Farming out non-essential or non-core activities in a larger company has become standard fare in the world of efficiency. Running large companies and networks tighter have all but required such. Specialization is frequently handled far better by managed service providers versus a singular entity trying to do everything in a 100 percent vertical approach. However, with every managed service provider connected to a company’s network, the risk of unauthorized access or breach becomes greater, driving the need for cloud-based defenses like those provided by Tools4Ever and other identity management options.
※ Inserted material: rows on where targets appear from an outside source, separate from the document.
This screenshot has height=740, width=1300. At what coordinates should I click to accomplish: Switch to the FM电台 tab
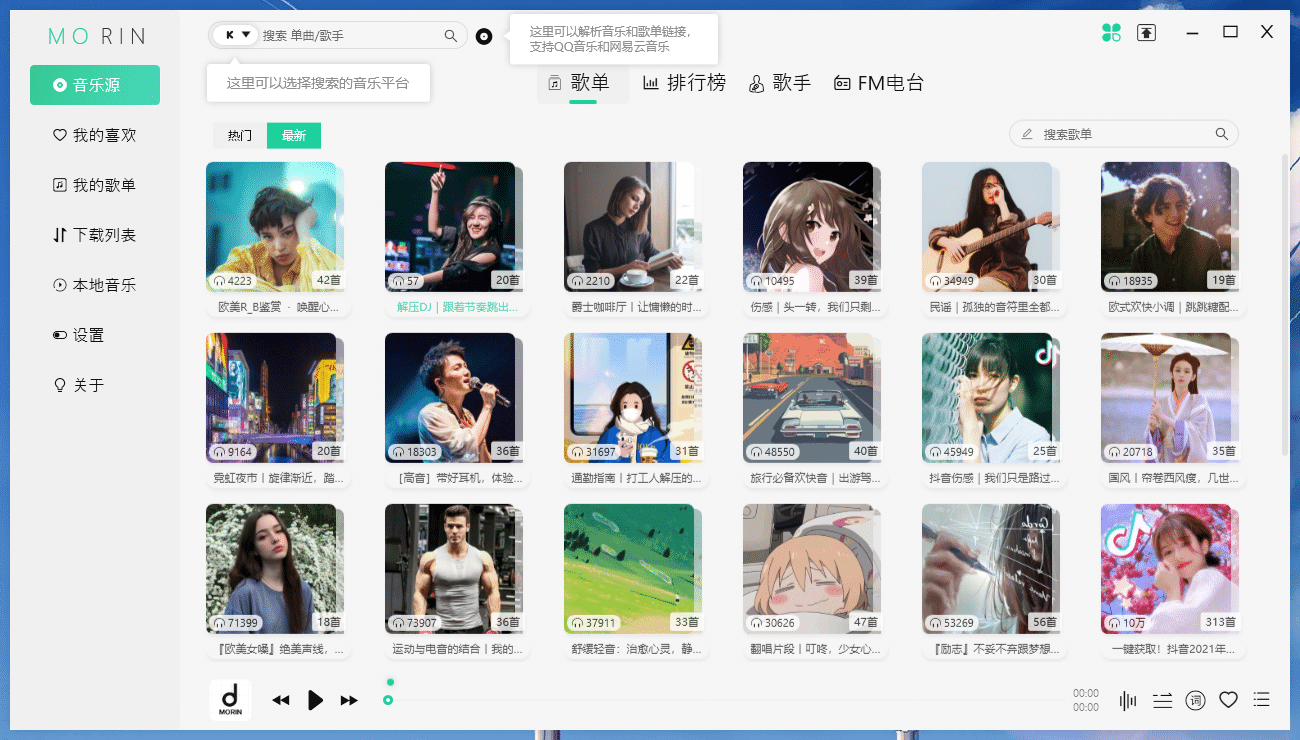(879, 83)
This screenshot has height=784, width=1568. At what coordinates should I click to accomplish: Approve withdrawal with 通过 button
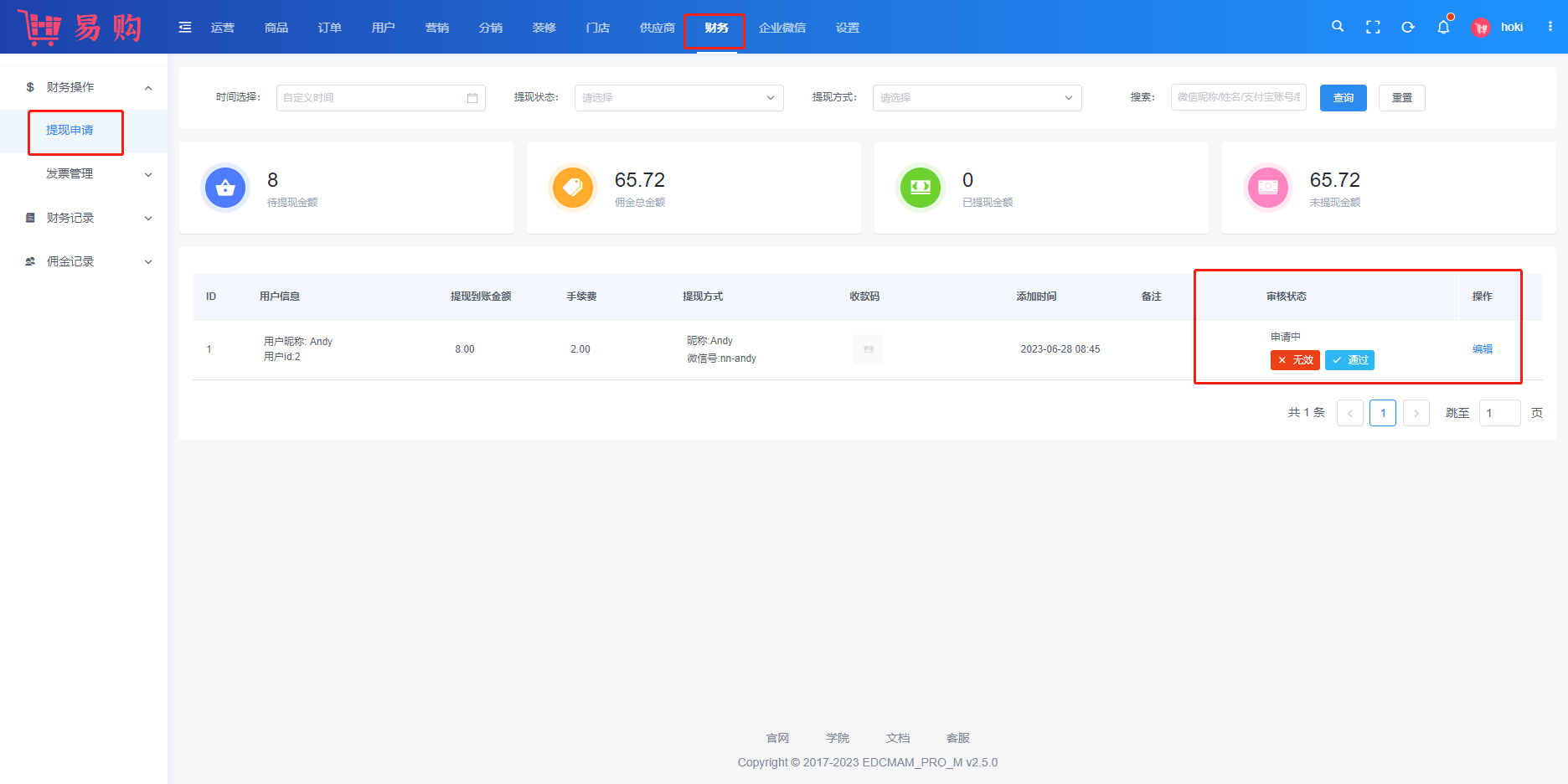(1349, 360)
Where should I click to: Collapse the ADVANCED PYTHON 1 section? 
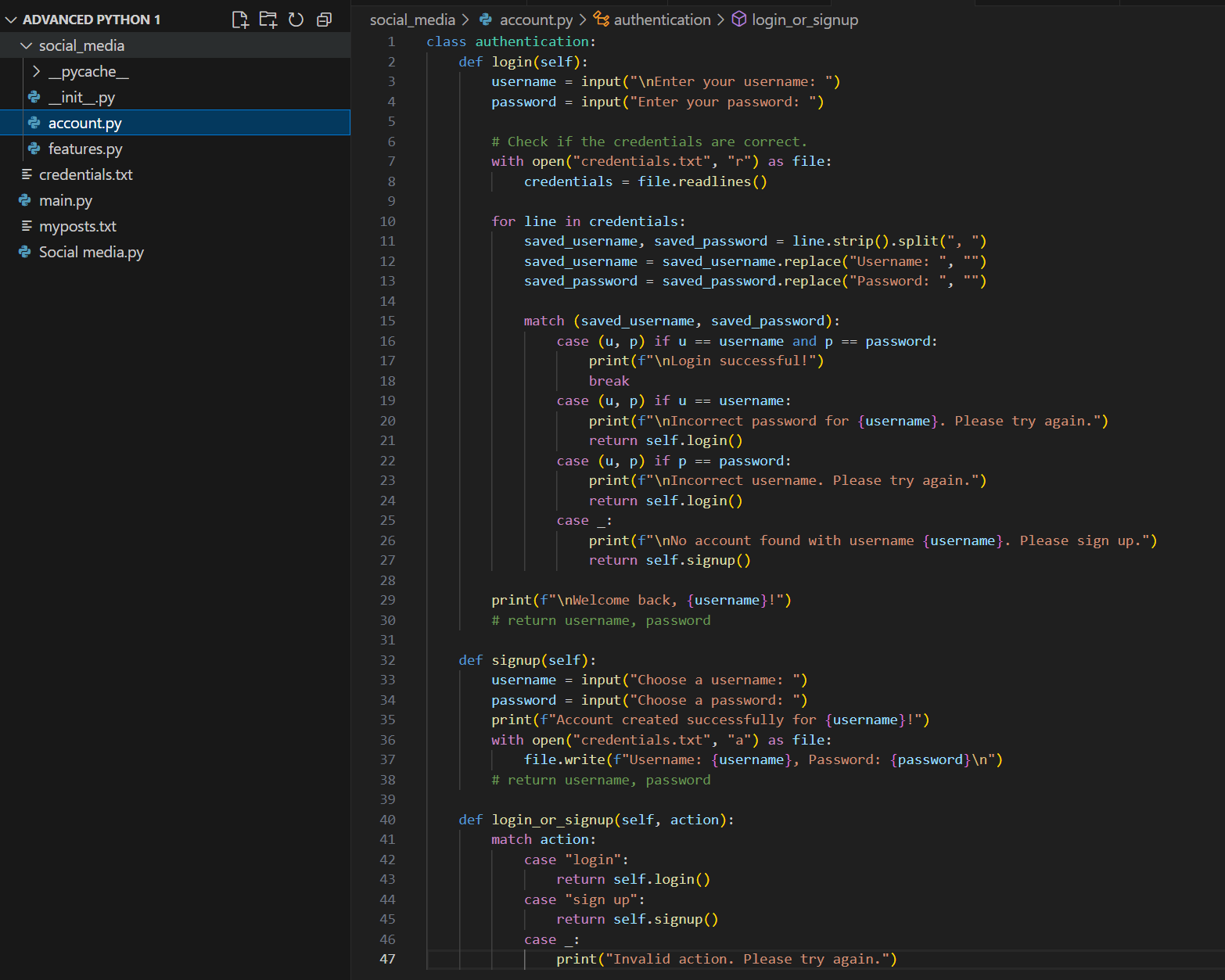point(11,20)
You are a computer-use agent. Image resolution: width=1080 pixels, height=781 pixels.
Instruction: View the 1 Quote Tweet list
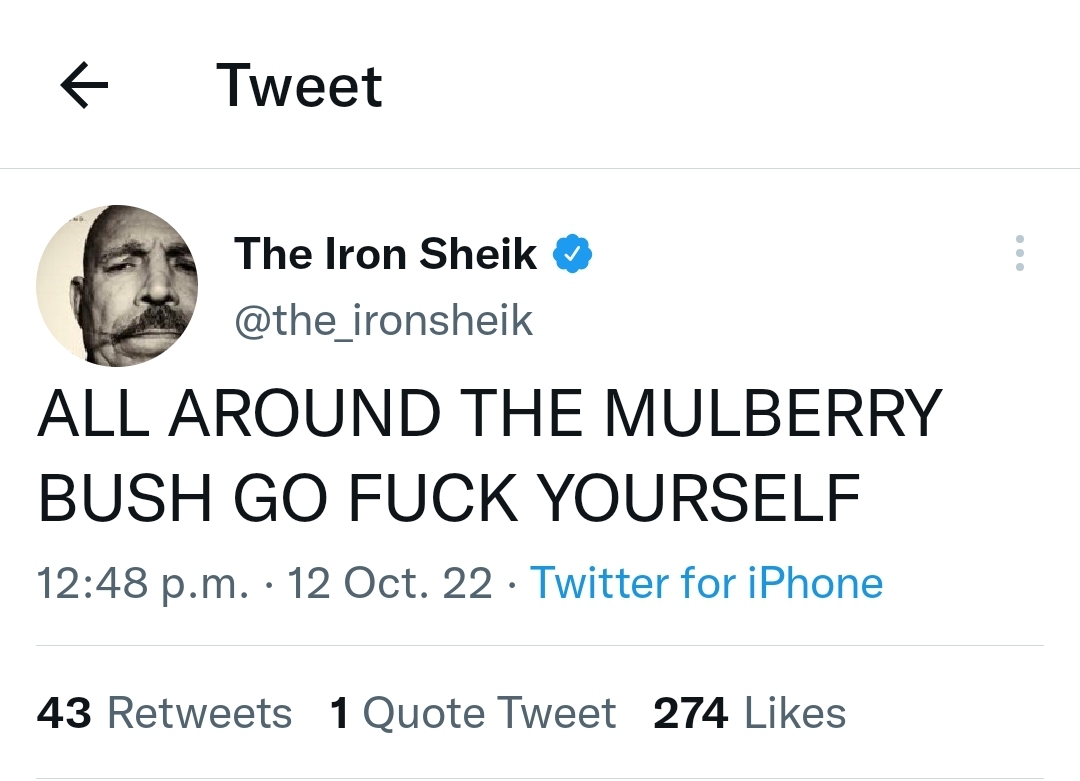(473, 713)
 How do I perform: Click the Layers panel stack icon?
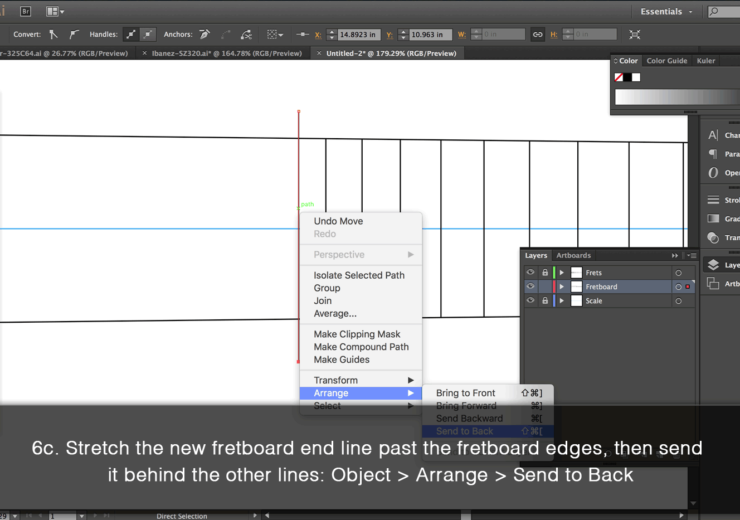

Key Benefits Gained From Taking an Aggressive Defense
Managed service providers will frequently state they take care of their own security, which is simply a promise without verification. Instead, when a company utilizes a cloud-based identity management defense, both multi-factor authentication, as well as managed single-sign-on access, can be applied. Together, these provide convenience, monitoring of access activity, and an easy ability to instantly respond and cut off an identified threat.
Outsourcing is going to happen, but that doesn’t mean a company by default has to trust a third party blindly to be secure. As has been seen in many cases, third parties’ security is often the critical weakness allowing entry into the target company. So, rather than leaving the matter to a managed service provider, companies can apply proactive defenses by actively managing third-party access, keeping their operations contained in a cloud “no man’s land” for work production, and avoiding any access to a core network. Even if the cloud environment becomes compromised, the core network stays protected.
Managed service providers themselves oftentimes use other parties to cobble together their lean work productivity, including utilizing staff and resources overseas. That means data shared with providers could end up halfway around the world with unknown third, fourth, and even fifth-level parties. The way to avoid this risk in the first place is to require third-party providers to work in controlled containers. They can’t take data out; they can only work with resources within the container. An access-controlled cloud environment makes this easy for identity management and production. New containers can be spun up as needed, scaled to size, and then removed on completion. The flexibility makes it easy to take advantage of lean skill support while not giving away the farm.
Remembering Key Tech Cautions With Service Providers
Every company ultimately has to protect itself. There is no outsourcing of accountability. When it comes to the following questions for every managed service provider, think about the following:
- Who’s responsible for security? Don’t leave it to the third party; control the field beginning with the cloud. Trust doesn’t save us from leaks. Active security does.
- What assets are to be protected and how? Containers in the cloud make this easy. There’s no need to ship assets out of your system’s control.
- How can a service provider show their security stance? Why is it necessary? Take a position of data protection yourself and require compliance.
- What network-level access should be given? One suggestion might be to not give any at all. Instead, use the cloud as a middle field, never exposing your core network to begin with.
Proactive security management continues to be the best approach, especially with third-party service providers. Consider what sort of security serves in the best interest of your company, and then implement.